Dati forniti:
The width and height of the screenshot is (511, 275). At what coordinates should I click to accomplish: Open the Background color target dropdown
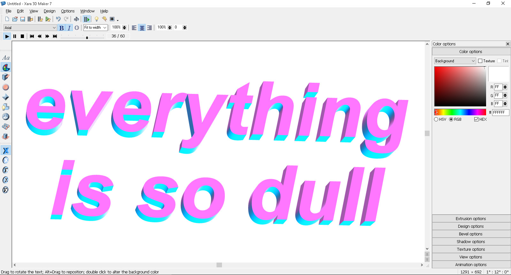click(x=455, y=61)
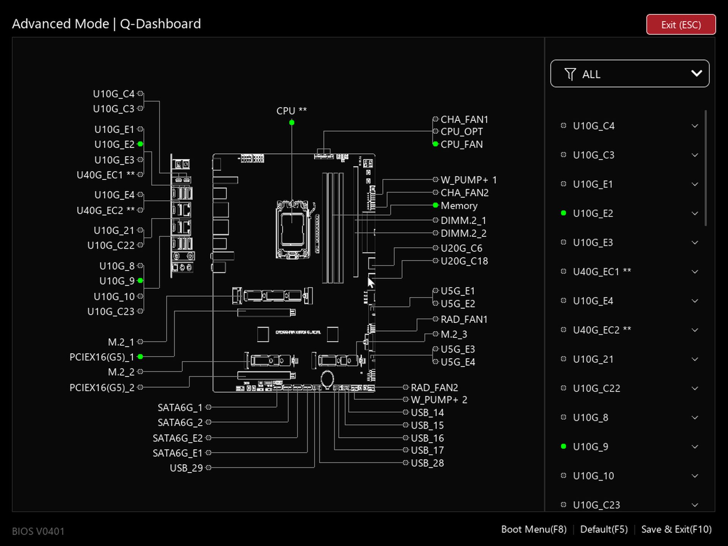Select the USB_28 connector label
The height and width of the screenshot is (546, 728).
[x=428, y=463]
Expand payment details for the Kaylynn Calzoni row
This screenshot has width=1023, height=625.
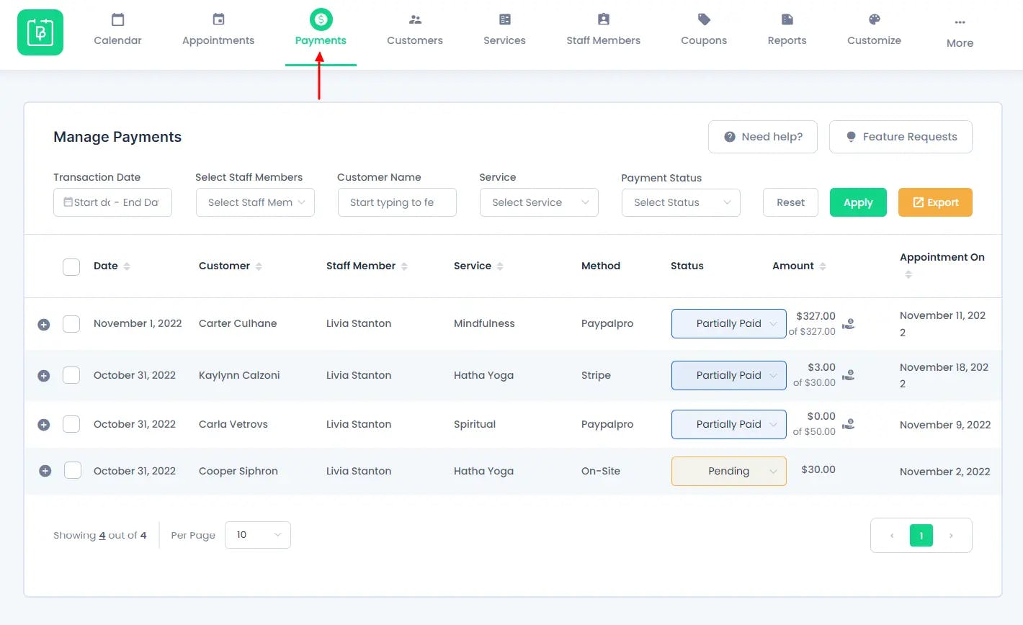coord(45,375)
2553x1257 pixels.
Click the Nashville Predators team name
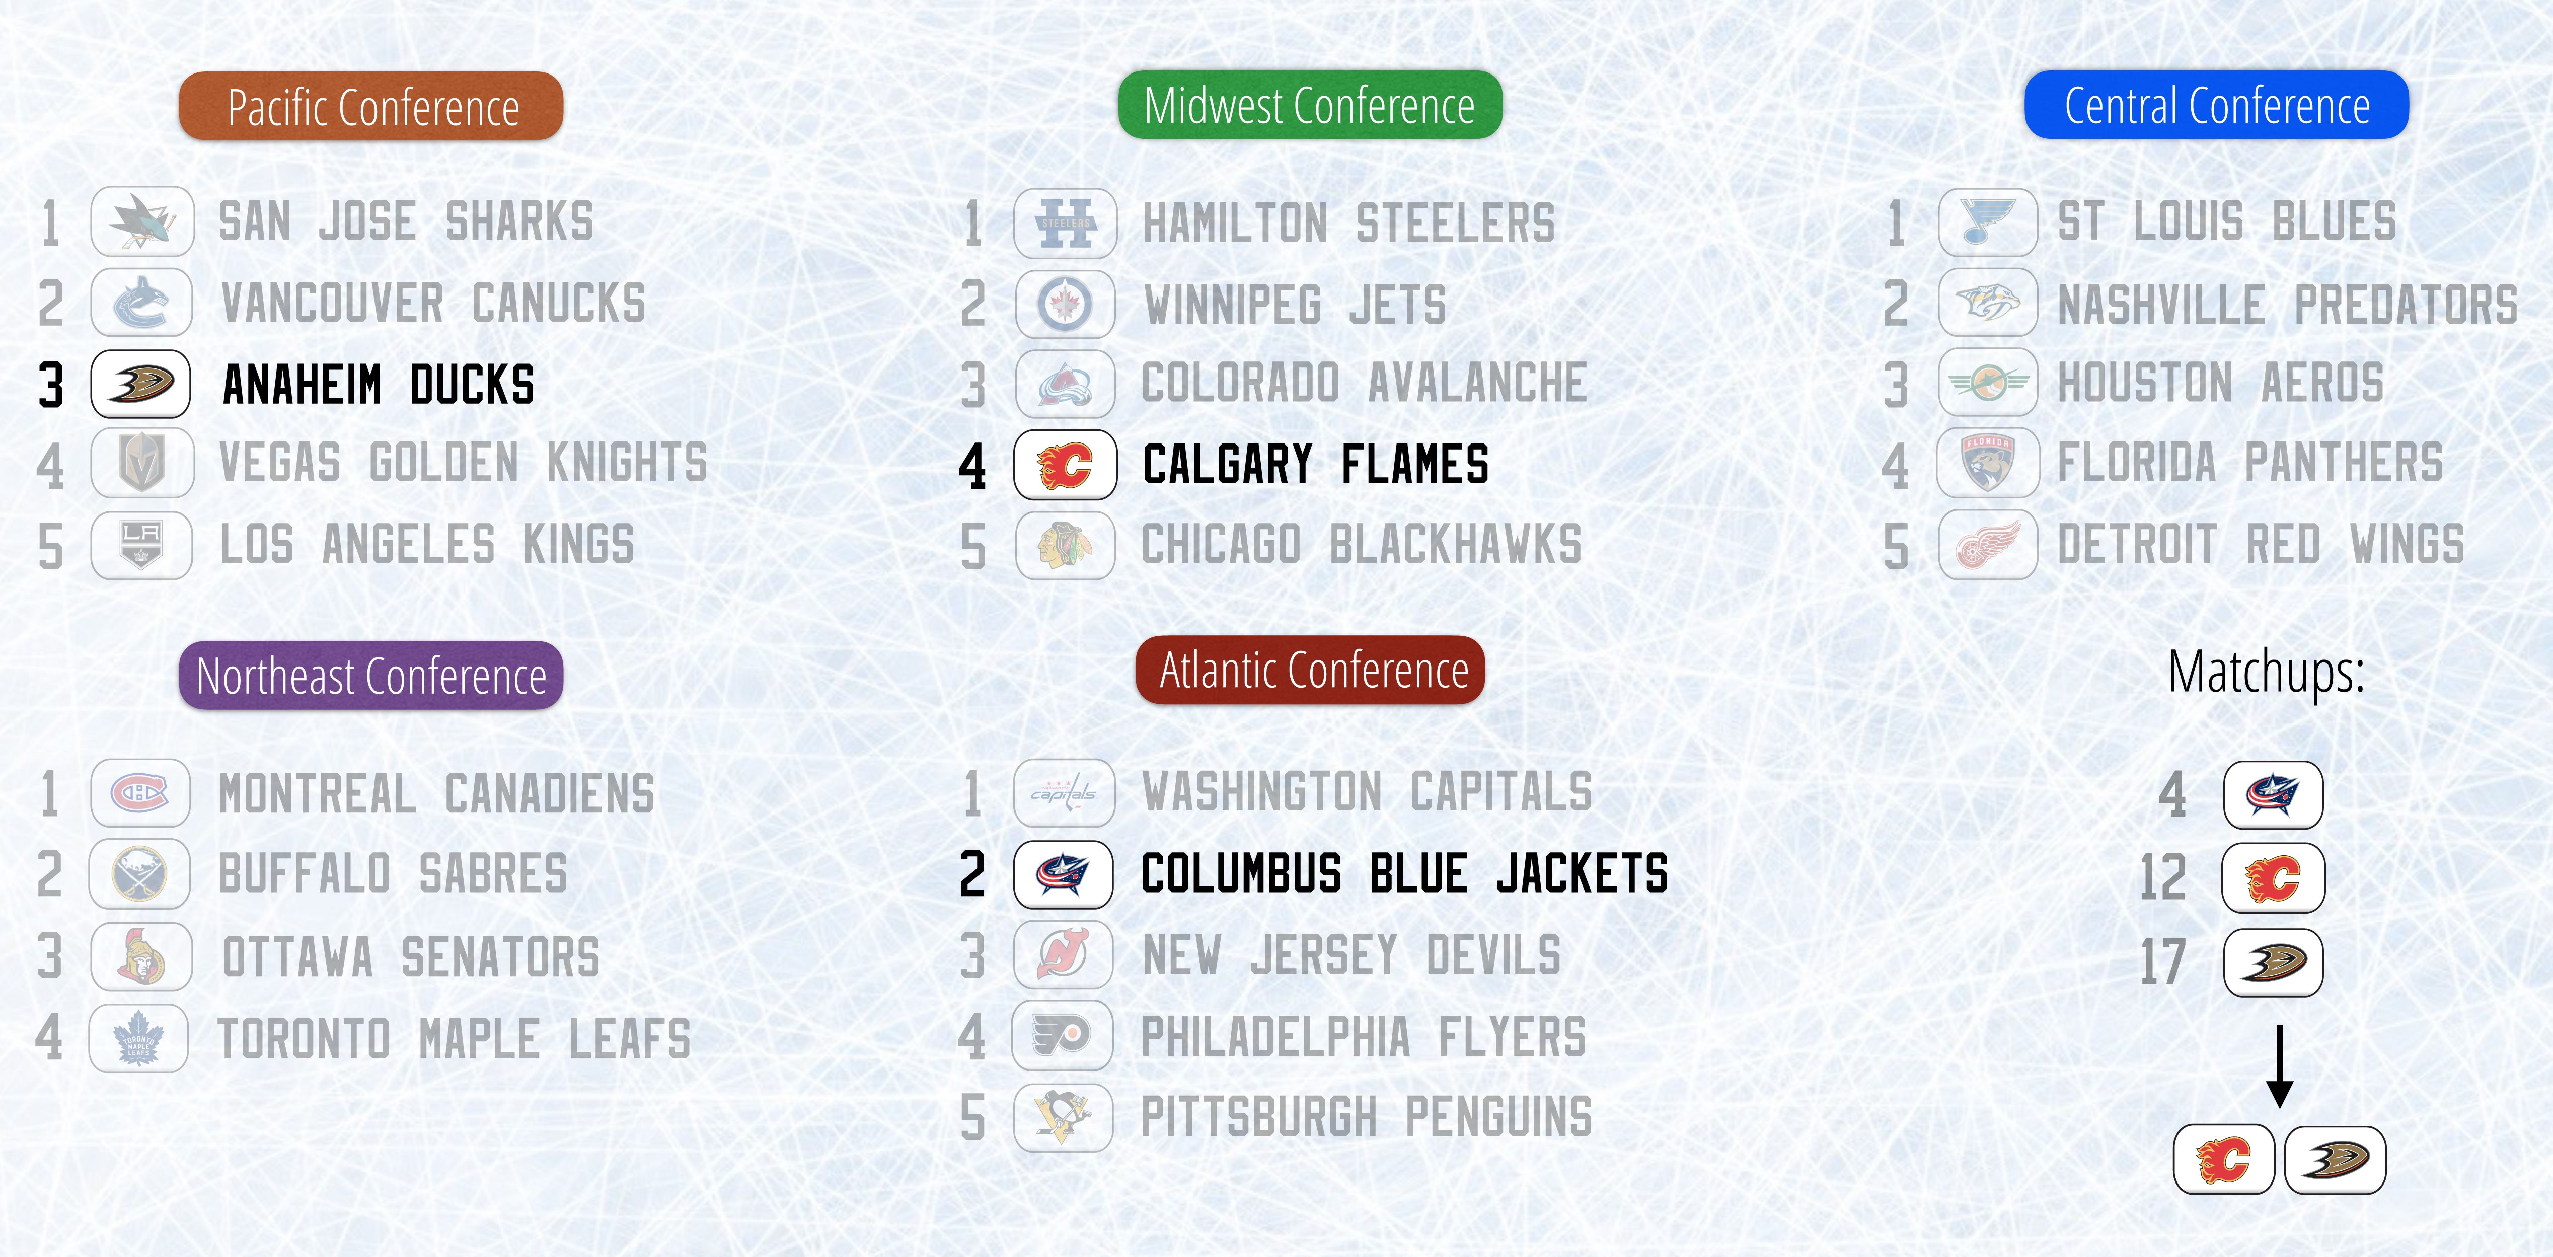2286,304
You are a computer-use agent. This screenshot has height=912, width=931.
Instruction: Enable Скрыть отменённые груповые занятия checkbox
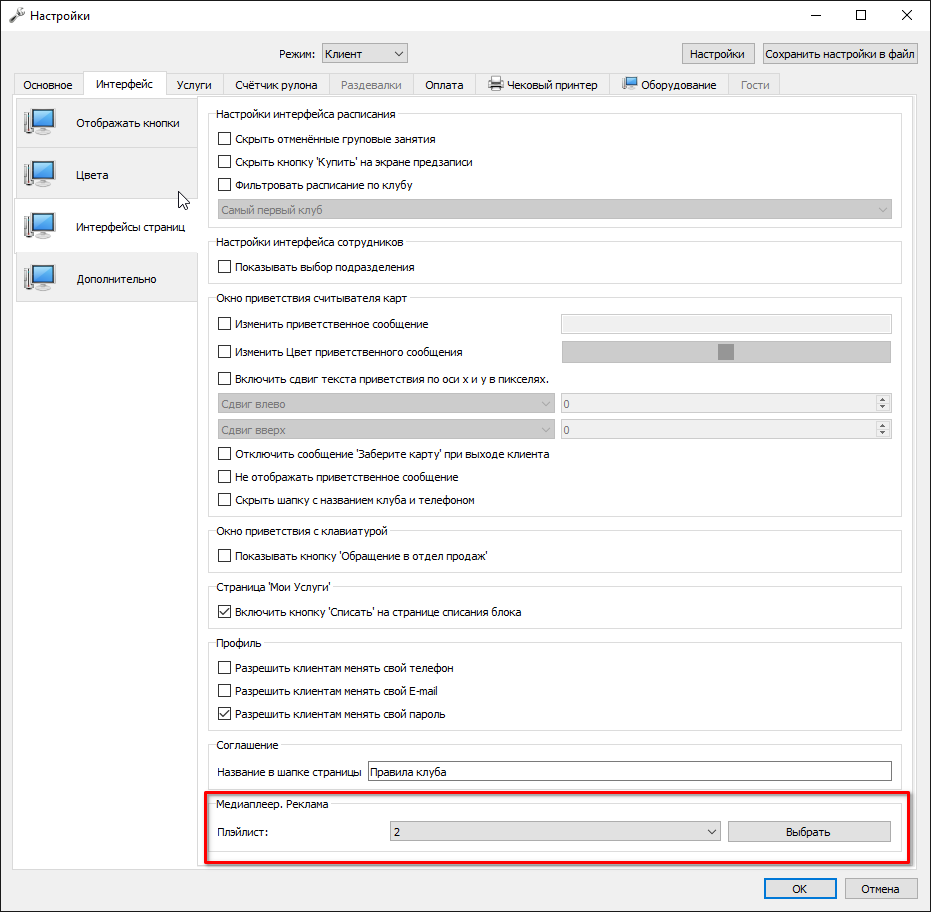pyautogui.click(x=224, y=139)
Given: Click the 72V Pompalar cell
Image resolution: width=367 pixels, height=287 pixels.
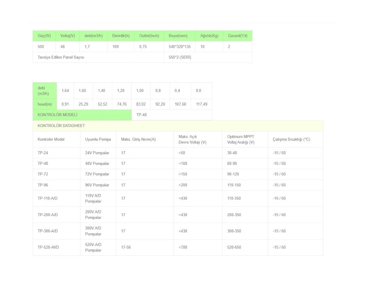Looking at the screenshot, I should [x=97, y=174].
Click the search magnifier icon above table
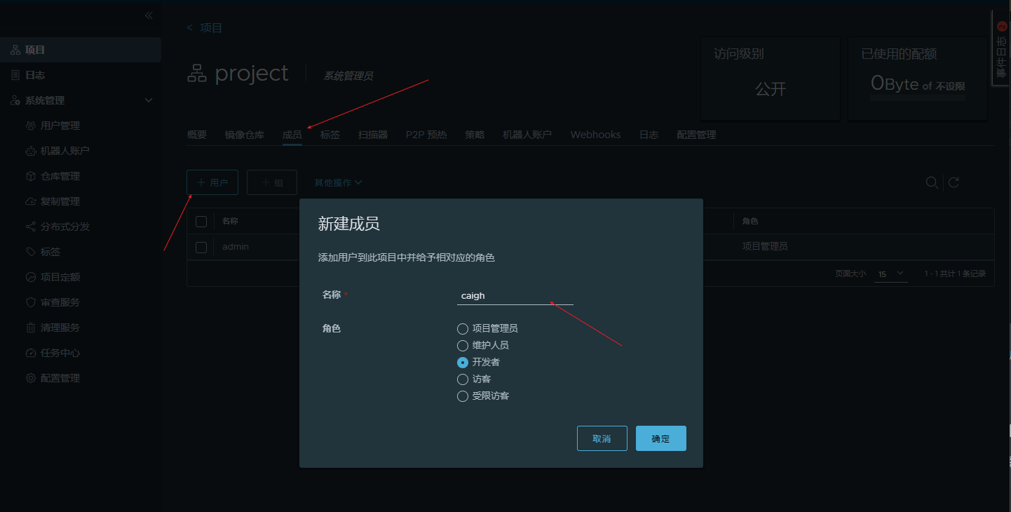 (x=932, y=182)
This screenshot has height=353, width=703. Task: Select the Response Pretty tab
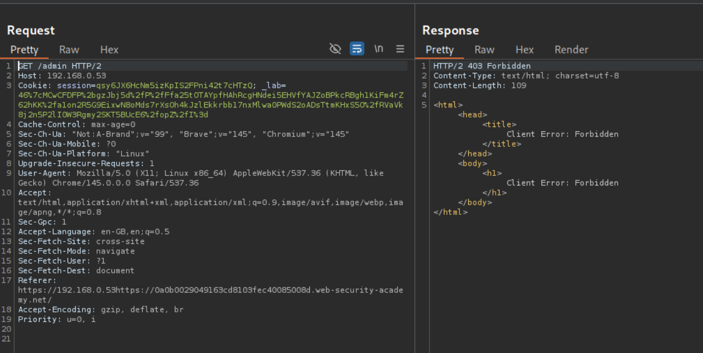(x=440, y=50)
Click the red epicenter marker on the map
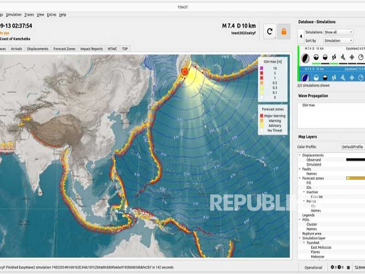This screenshot has width=365, height=274. [184, 71]
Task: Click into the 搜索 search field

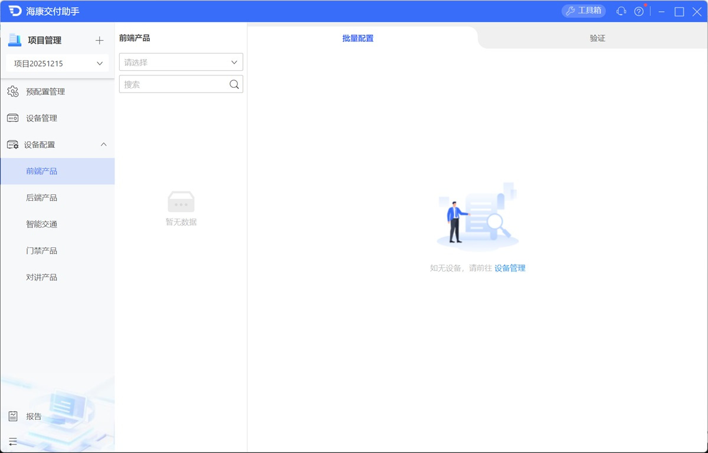Action: pyautogui.click(x=174, y=84)
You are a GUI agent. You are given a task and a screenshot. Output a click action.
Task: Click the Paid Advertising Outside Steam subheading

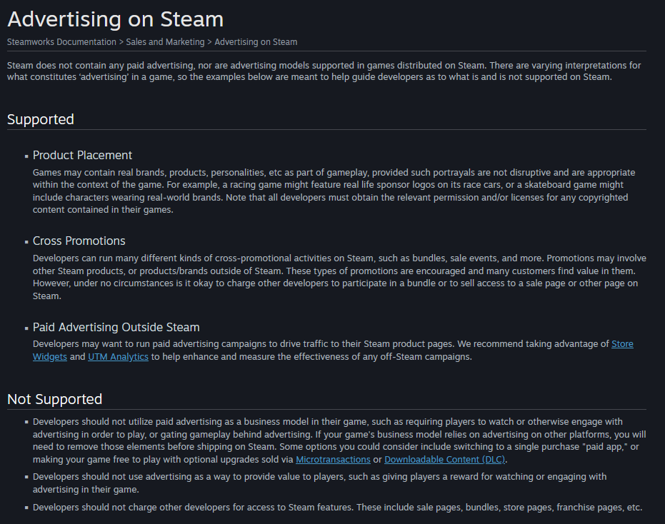coord(116,327)
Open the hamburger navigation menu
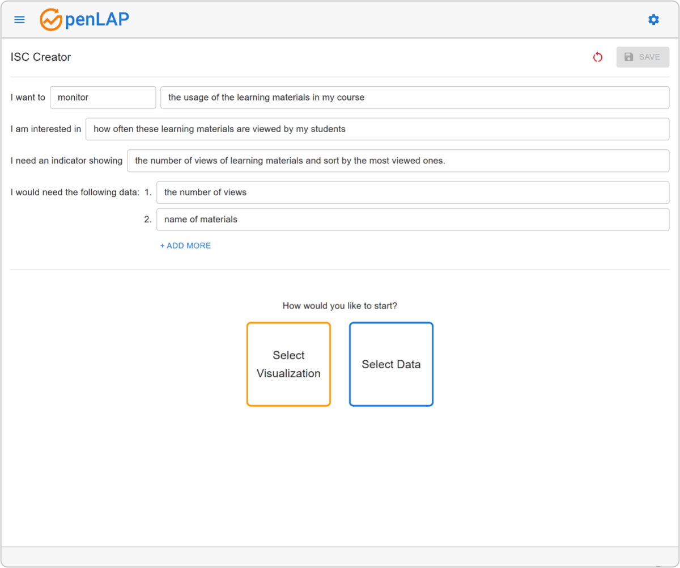The height and width of the screenshot is (568, 680). tap(19, 20)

Compito da svolgere: Riporti la parte dei record che si apre con la riga contenente "Expand payment details" e si chiude con quella contenente "coord(116,327)", sostituendo "magnifier" con "lens" e lasciando invariato tutto il resto. Escluda le immagini dalla risposta.

Risposta corretta:
Expand payment details for the Kaylynn Calzoni row
This screenshot has width=1023, height=625.
coord(45,375)
2553x1257 pixels.
Click the Nashville Predators team name
2286,304
You are a computer-use agent. This screenshot has height=912, width=931.
Instruction: Enable Скрыть отменённые груповые занятия checkbox
pyautogui.click(x=224, y=139)
Given: Click the 72V Pompalar cell
Image resolution: width=367 pixels, height=287 pixels.
Looking at the screenshot, I should [x=97, y=174].
Click the search lens icon above table
 (x=932, y=182)
This screenshot has height=353, width=703. Task: Select the Response Pretty tab
(x=440, y=50)
Click the red epicenter marker on the map
This screenshot has width=365, height=274. [184, 71]
Task: Click into the 搜索 search field

Action: pyautogui.click(x=174, y=84)
You are a GUI agent. You are given a task and a screenshot. Output a click action.
Task: Click the Paid Advertising Outside Steam subheading

coord(116,327)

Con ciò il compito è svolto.